PROBLEM TO WORK ON → Repeat precisely the span of lines below that opens with the line containing "MA Hyde (151, 472)" and closes with the line containing "PL (34, 1518)", both included.

Excerpts from a dataset →
Content starts
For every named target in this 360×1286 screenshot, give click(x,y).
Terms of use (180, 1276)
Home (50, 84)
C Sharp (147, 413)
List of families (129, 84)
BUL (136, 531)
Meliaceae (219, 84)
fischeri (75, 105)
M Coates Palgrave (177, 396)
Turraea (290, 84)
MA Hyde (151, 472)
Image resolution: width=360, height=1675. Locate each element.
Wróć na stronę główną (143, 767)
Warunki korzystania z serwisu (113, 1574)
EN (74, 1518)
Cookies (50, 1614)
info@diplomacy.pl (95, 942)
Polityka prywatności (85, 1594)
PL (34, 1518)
Content ends
Content starts
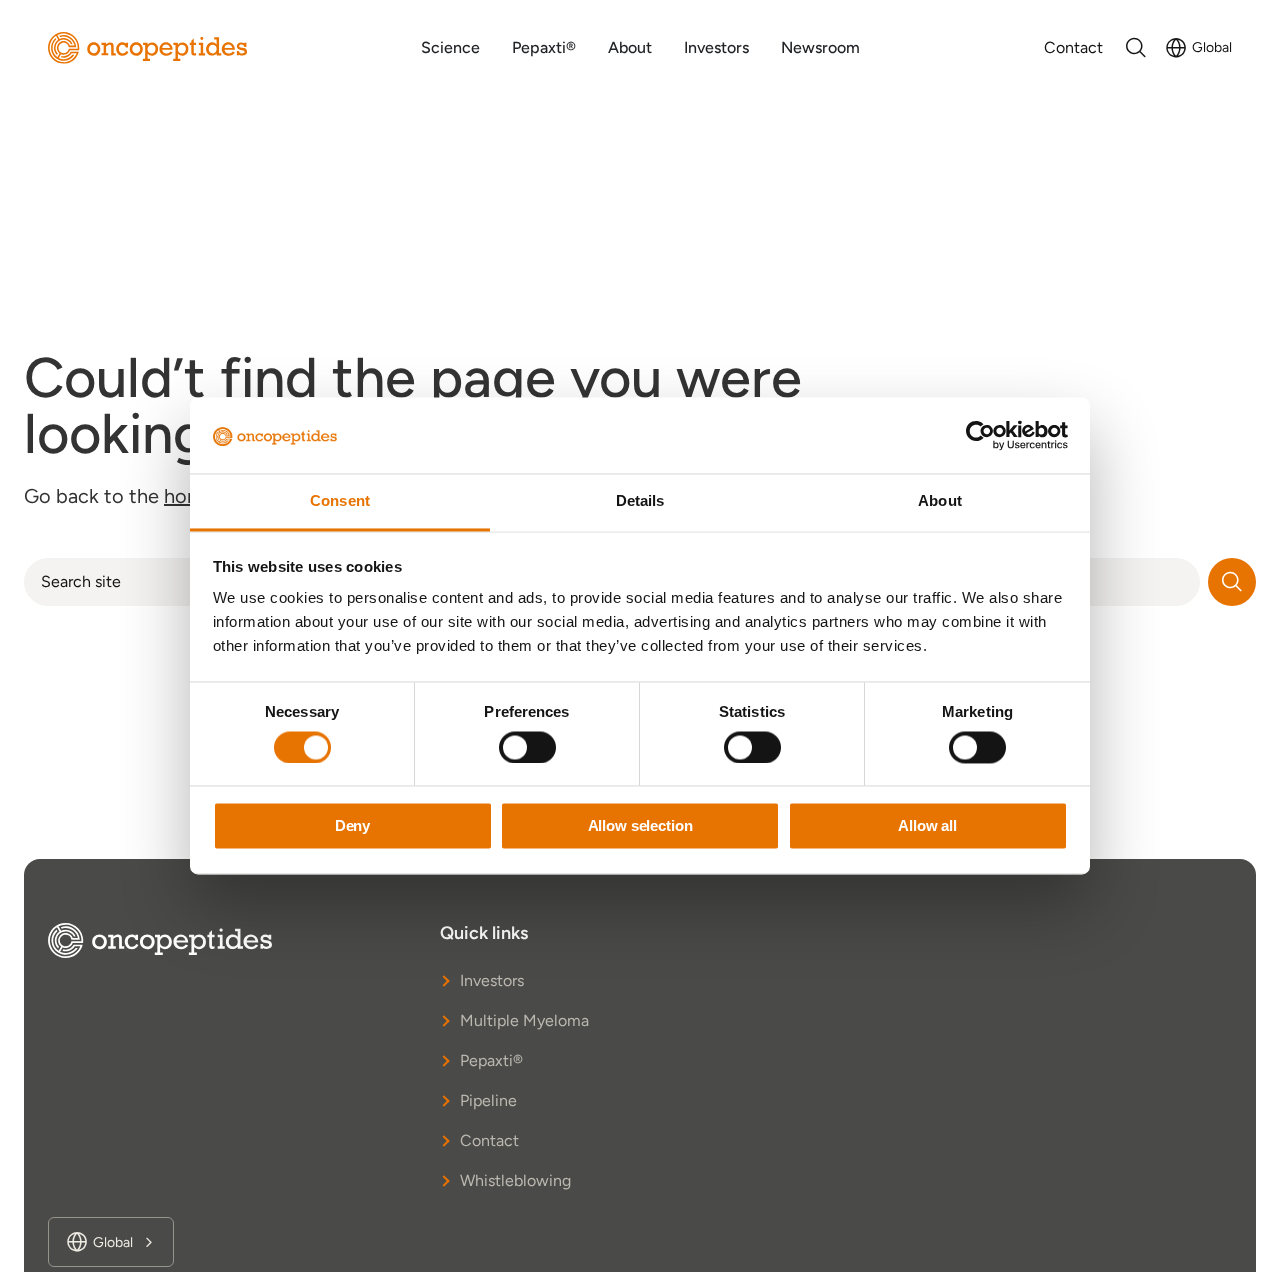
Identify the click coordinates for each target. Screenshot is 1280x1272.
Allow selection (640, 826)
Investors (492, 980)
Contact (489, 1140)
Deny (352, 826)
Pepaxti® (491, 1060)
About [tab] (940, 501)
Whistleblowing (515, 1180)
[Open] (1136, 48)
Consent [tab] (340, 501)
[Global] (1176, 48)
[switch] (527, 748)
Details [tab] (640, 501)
Content ends
EXERCISE ANSWER →
MA Hyde (151, 472)
Image resolution: width=360, height=1675. Locate each element.
Wróć na stronę główną (143, 767)
Warunki korzystania z serwisu (113, 1574)
EN (74, 1518)
Cookies (50, 1614)
info@diplomacy.pl (95, 942)
Polityka prywatności (85, 1594)
PL (34, 1518)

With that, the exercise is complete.